__WHAT YOU ARE ASKED TO DO__
An exact copy of all the entries is needed, with no images in it.

====== DATA

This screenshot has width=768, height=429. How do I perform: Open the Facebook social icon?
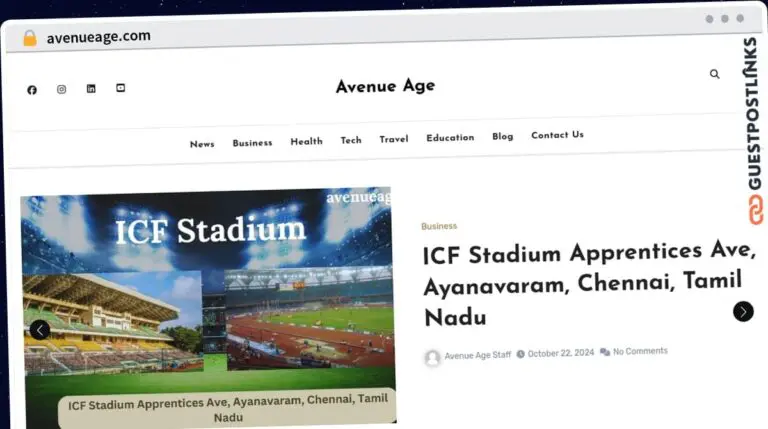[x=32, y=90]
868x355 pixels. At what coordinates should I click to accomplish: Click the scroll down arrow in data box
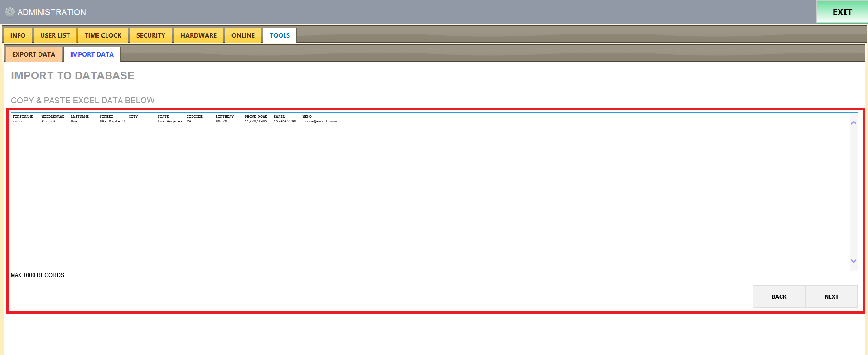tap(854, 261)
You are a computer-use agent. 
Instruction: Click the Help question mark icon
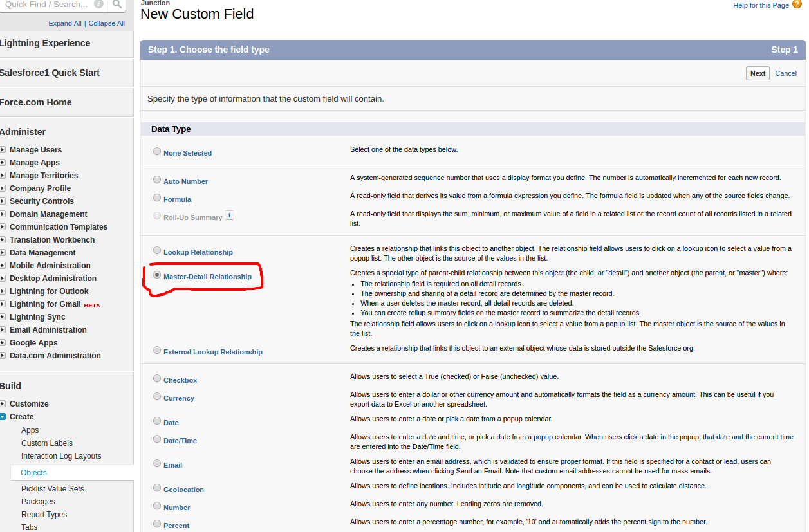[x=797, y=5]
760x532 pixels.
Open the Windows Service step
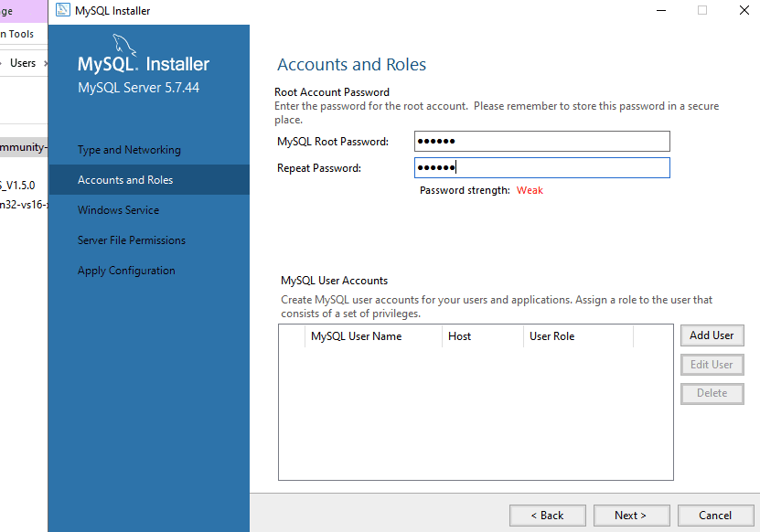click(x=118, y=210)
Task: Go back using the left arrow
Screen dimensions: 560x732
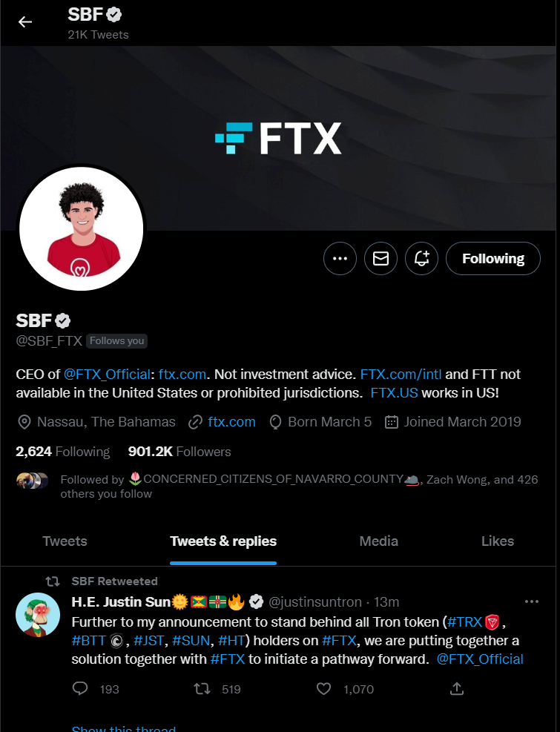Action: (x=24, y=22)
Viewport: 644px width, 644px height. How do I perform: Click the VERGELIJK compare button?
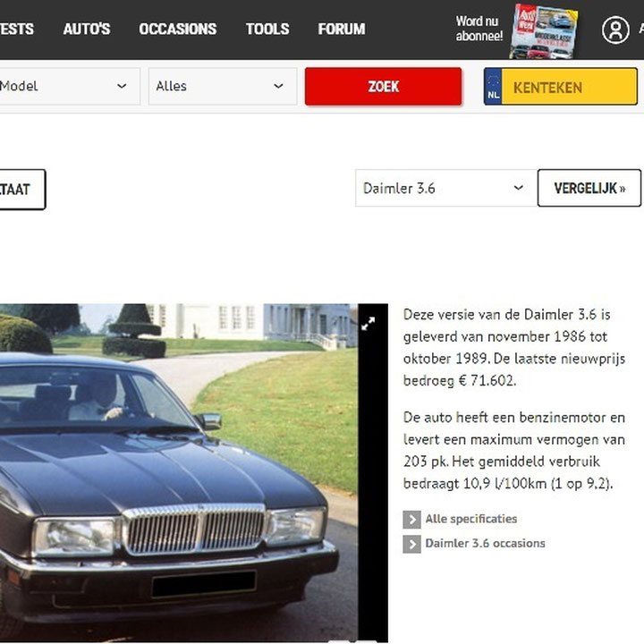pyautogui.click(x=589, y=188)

============

__ANSWER TO THE PROBLEM__
This screenshot has width=768, height=429. How do I perform: Open the Facebook social icon?
[x=32, y=90]
868x355 pixels. At what coordinates should I click to accomplish: Click the scroll down arrow in data box
tap(854, 261)
You are a computer-use agent. 
Instruction: Click the Help question mark icon
[x=797, y=5]
760x532 pixels.
Open the Windows Service step
click(x=118, y=210)
Task: Go back using the left arrow
Screen dimensions: 560x732
Action: (x=24, y=22)
Viewport: 644px width, 644px height. How do I perform: Click the VERGELIJK compare button?
pyautogui.click(x=589, y=188)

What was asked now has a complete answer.